4 Apr 2018

Ngāti Maru reaches $30m settlement with Crown

6:15 pm on 4 April 2018

Taranaki iwi Ngāti Maru have reached an agreement in principle with the Crown for a Treaty settlement with a financial redress of $30 million.

Holden Hohaia

Te Rūnanga o Ngāti Maru chairman Holden Hohaia Photo: RNZ/ Robin Martin

Te Rūnanga o Ngāti Maru chairman Holden Hohaia said the cultural redress component of the deal was still under negotiation.

Mr Hohaia said the 2500 members of the iwi were now being asked to ratify its post settlement trust, Te Kāhui Maru.

Once that was done the government would make an 'on account' payment to the trust of $15m immediately.

"The continuing negotiations might take six months, they might take 12 months, they might take two years, and in which time we would prefer to be having that money in our bank account and invested in working for us rather than sitting with the Government."

Ngāti Maru's rohe stretches over vast tracts of northern and eastern Taranaki.

By 1865 the iwi had lost all its tribal lands, or more than 220,000ha, to illegal confiscations and dubious land sales.

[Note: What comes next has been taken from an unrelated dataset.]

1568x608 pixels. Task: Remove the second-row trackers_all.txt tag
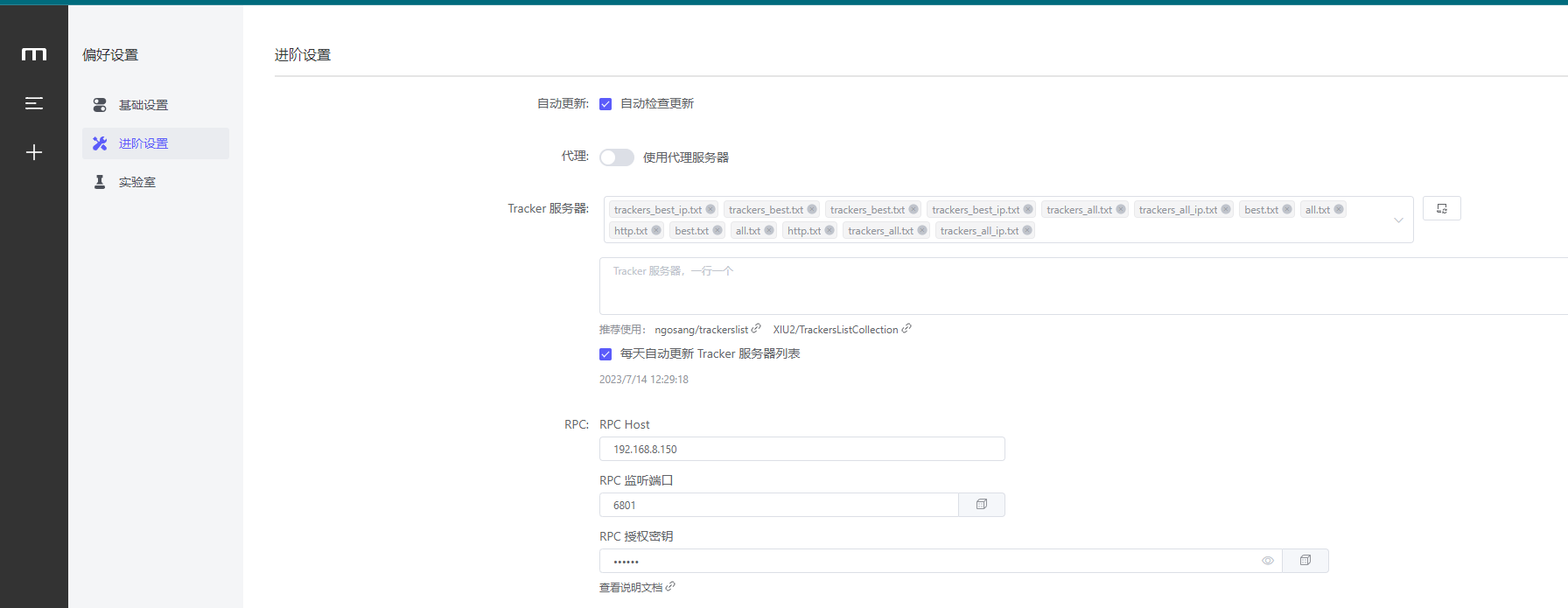point(922,231)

"And historically that's how come there are pieces of legislation like the Ngāti Maru Landless Natives Act. It didn't give us a heck of a lot a land back anyway but that's part of the Treaty claim and grievance," said Mr Hohaia.

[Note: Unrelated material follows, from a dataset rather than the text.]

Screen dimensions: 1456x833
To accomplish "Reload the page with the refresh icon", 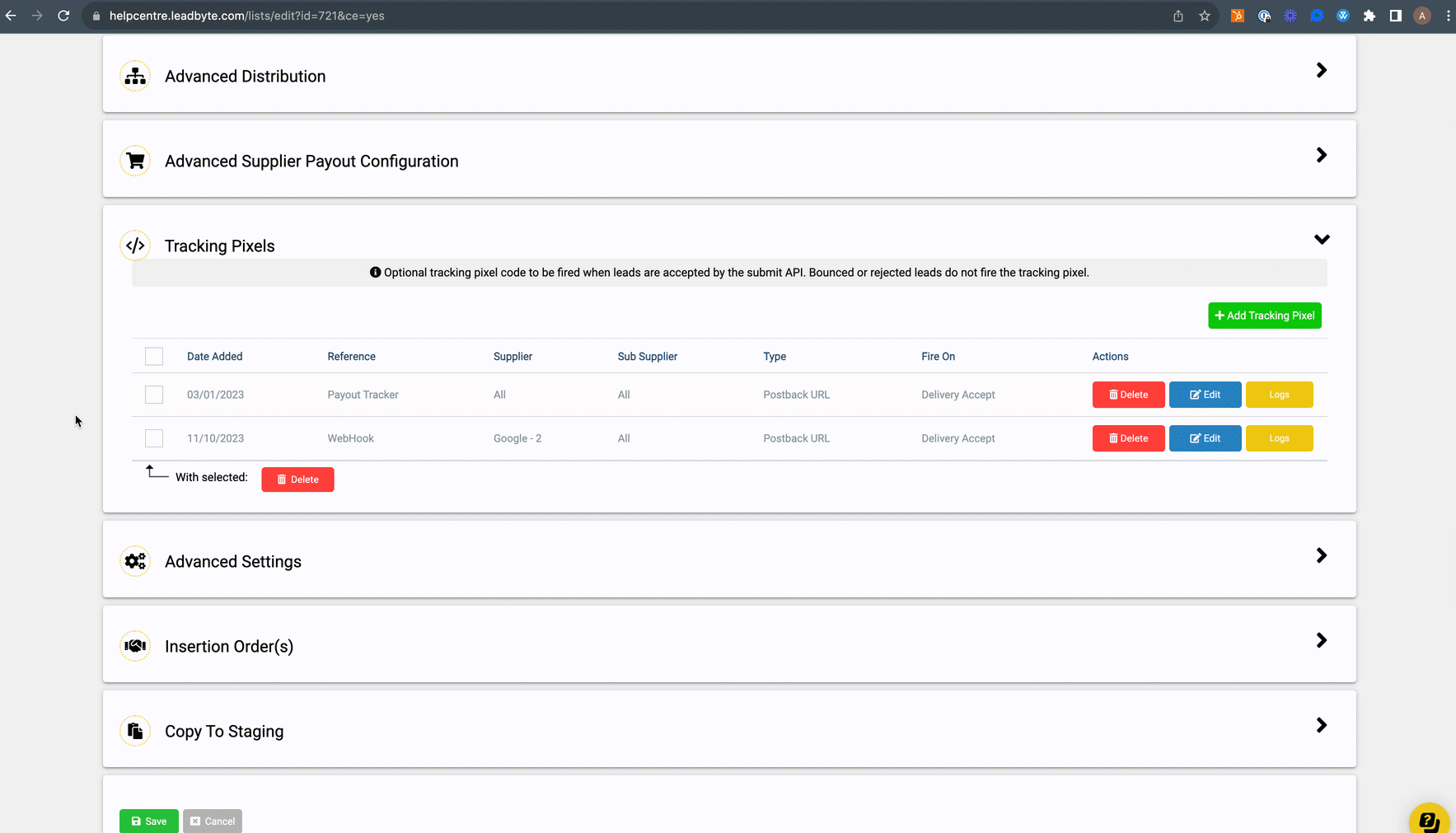I will pyautogui.click(x=63, y=16).
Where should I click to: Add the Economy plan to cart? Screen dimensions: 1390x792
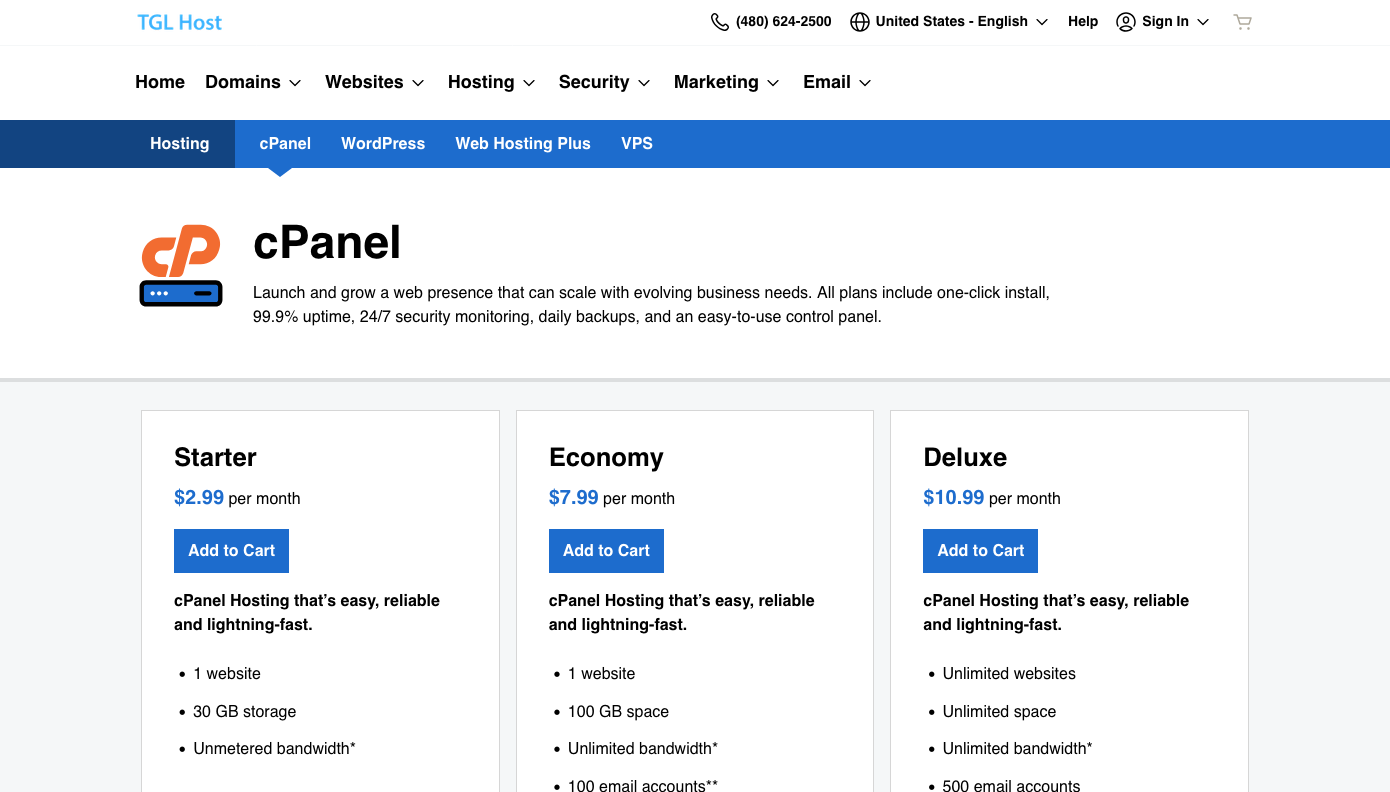[x=606, y=551]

About 80,000ha is now controlled by the Department of Conservation.

Mr Hohaia said the future of that DOC land could form a part of the iwi's cultural redress.

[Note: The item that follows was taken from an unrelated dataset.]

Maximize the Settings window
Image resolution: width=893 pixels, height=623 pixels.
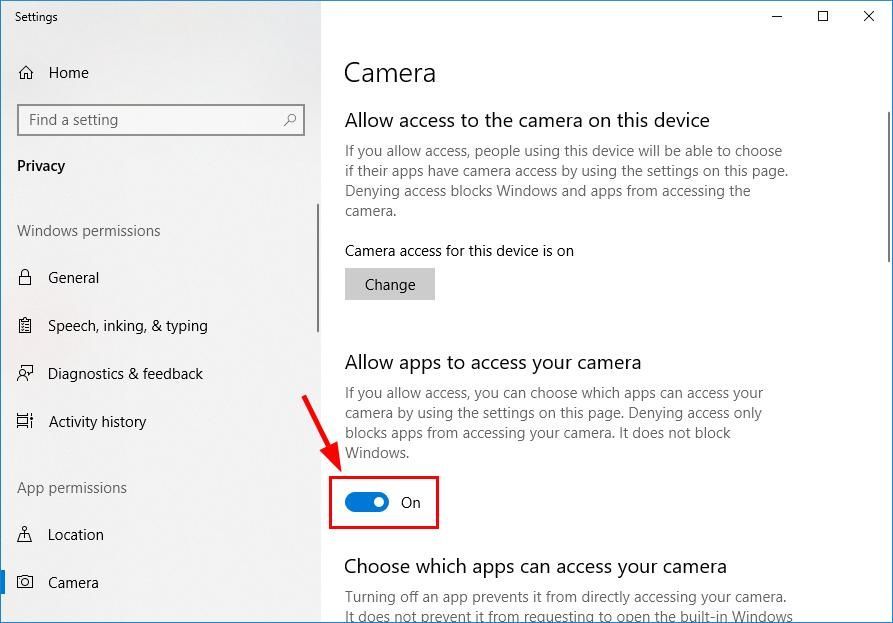(x=823, y=16)
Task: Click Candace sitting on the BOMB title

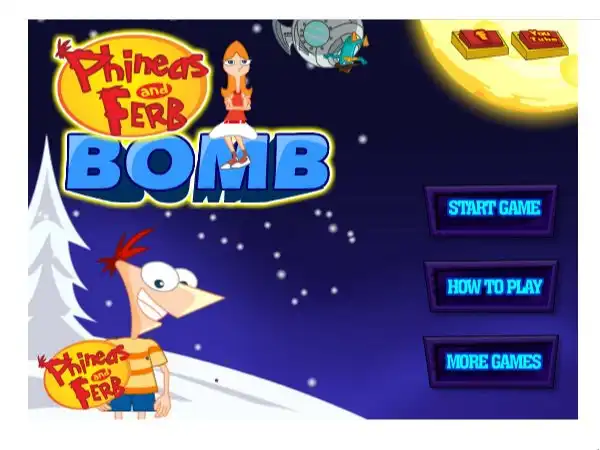Action: (x=236, y=103)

"Certainly an aspect of interest is the large tracts of conservation land where we are still very keen to have our mana whenua at least recognised and ideally there would be co-governace and co-management. That's an aspiration."

Mr Hohaia said it was a bit too early to say what the iwi might do with the money.

"We need to be thinking really smart about whether we would be investing inside the rohe. Certainly we would want to and generate employment opportunities and get our people back onto our land."

The honey industry was one option worth considering, Mr Hohaia said.

Ngāti Maru will be the last of the eight Taranaki iwi to settle deals which have brought $356m into the region.

Mr Hohaia said there were many opportunities for the iwi to work together.

"In many ways once Ngāti Maru settles our Treaty claim that sort of creates a new space for the Taranaki tribes to work collaboratively almost as a collective and work on investment opportunities in the region together.

"So it's very exciting getting Ngāti Maru to that place where we can sit at the same table and talk about the same investment opportunities with the other tribes of Taranaki."

Mr Hohaia hoped to know the results of the ratification process soon after postal voting closed on 1 May.